ABOUT THIS EXERCISE: The data needs to be returned in full, exactly as it reads.

Stored items:
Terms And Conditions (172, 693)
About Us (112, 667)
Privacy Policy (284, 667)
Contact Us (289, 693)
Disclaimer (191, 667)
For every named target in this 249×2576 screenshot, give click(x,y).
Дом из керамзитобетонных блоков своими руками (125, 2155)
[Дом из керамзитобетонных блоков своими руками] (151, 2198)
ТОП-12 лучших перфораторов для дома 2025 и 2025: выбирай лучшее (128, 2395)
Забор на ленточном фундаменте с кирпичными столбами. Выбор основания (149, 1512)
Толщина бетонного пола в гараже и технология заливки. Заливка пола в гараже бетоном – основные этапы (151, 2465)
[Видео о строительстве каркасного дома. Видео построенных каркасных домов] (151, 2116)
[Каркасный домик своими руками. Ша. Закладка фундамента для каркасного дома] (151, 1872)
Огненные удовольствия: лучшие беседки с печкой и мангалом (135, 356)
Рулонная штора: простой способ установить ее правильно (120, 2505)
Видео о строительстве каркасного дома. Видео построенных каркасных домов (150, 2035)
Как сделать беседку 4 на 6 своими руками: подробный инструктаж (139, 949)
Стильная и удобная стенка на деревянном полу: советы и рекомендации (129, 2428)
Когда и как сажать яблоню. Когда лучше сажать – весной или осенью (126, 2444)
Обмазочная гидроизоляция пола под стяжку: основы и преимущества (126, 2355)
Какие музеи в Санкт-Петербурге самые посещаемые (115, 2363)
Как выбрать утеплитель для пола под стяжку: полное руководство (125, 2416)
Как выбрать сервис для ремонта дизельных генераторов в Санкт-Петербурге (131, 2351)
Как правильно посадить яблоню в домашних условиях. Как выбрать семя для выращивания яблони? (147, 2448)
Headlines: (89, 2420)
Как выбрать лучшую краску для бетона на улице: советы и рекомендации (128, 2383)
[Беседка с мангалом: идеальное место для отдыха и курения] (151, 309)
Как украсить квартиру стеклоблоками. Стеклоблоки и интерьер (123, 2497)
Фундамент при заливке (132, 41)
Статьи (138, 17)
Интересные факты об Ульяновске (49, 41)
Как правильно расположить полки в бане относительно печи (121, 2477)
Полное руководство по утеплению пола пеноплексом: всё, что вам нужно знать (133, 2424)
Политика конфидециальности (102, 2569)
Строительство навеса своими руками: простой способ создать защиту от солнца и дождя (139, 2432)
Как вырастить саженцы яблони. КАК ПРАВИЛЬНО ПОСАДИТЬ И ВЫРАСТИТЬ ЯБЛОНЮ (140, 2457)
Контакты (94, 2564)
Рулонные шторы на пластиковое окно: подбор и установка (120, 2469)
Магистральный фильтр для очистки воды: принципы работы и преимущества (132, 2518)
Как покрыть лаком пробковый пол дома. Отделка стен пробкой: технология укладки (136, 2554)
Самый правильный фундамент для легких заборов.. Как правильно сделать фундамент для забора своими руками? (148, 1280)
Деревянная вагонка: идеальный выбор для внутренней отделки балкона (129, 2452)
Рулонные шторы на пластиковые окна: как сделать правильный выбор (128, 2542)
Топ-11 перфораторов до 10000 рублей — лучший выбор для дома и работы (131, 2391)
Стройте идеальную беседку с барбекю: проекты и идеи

SOLUTION TO THE PROBLEM:
Terms And Conditions (172, 693)
About Us (112, 667)
Privacy Policy (284, 667)
Contact Us (289, 693)
Disclaimer (191, 667)
For every named target in this 249×2576 screenshot, give click(x,y).
Дом из керамзитобетонных блоков своими руками (125, 2155)
[Дом из керамзитобетонных блоков своими руками] (151, 2198)
ТОП-12 лучших перфораторов для дома 2025 и 2025: выбирай лучшее (128, 2395)
Забор на ленточном фундаменте с кирпичными столбами. Выбор основания (149, 1512)
Толщина бетонного пола в гараже и технология заливки. Заливка пола в гараже бетоном – основные этапы (151, 2465)
[Видео о строительстве каркасного дома. Видео построенных каркасных домов] (151, 2116)
[Каркасный домик своими руками. Ша. Закладка фундамента для каркасного дома] (151, 1872)
Огненные удовольствия: лучшие беседки с печкой и мангалом (135, 356)
Рулонная штора: простой способ установить ее правильно (120, 2505)
Видео о строительстве каркасного дома. Видео построенных каркасных домов (150, 2035)
Как сделать беседку 4 на 6 своими руками: подробный инструктаж (139, 949)
Стильная и удобная стенка на деревянном полу: советы и рекомендации (129, 2428)
Когда и как сажать яблоню. Когда лучше сажать – весной или осенью (126, 2444)
Обмазочная гидроизоляция пола под стяжку: основы и преимущества (126, 2355)
Какие музеи в Санкт-Петербурге самые посещаемые (115, 2363)
Как выбрать утеплитель для пола под стяжку: полное руководство (125, 2416)
Как выбрать сервис для ремонта дизельных генераторов в Санкт-Петербурге (131, 2351)
Как правильно посадить яблоню в домашних условиях. Как выбрать семя для выращивания яблони? (147, 2448)
Headlines: (89, 2420)
Как выбрать лучшую краску для бетона на улице: советы и рекомендации (128, 2383)
[Беседка с мангалом: идеальное место для отдыха и курения] (151, 309)
Как украсить квартиру стеклоблоками. Стеклоблоки и интерьер (123, 2497)
Фундамент при заливке (132, 41)
Статьи (138, 17)
Интересные факты об Ульяновске (49, 41)
Как правильно расположить полки в бане относительно печи (121, 2477)
Полное руководство по утеплению пола пеноплексом: всё, что вам нужно знать (133, 2424)
Политика конфидециальности (102, 2569)
Строительство навеса своими руками: простой способ создать защиту от солнца и дождя (139, 2432)
Как вырастить саженцы яблони. КАК ПРАВИЛЬНО ПОСАДИТЬ И ВЫРАСТИТЬ ЯБЛОНЮ (140, 2457)
Контакты (94, 2564)
Рулонные шторы на пластиковое окно: подбор и установка (120, 2469)
Магистральный фильтр для очистки воды: принципы работы и преимущества (132, 2518)
Как покрыть лаком пробковый пол дома. Отделка стен пробкой: технология укладки (136, 2554)
Самый правильный фундамент для легких заборов.. Как правильно сделать фундамент для забора своими руками? (148, 1280)
Деревянная вагонка: идеальный выбор для внутренней отделки балкона (129, 2452)
Рулонные шторы на пластиковые окна: как сделать правильный выбор (128, 2542)
Топ-11 перфораторов до 10000 рублей — лучший выбор для дома и работы (131, 2391)
Стройте идеальную беседку с барбекю: проекты и идеи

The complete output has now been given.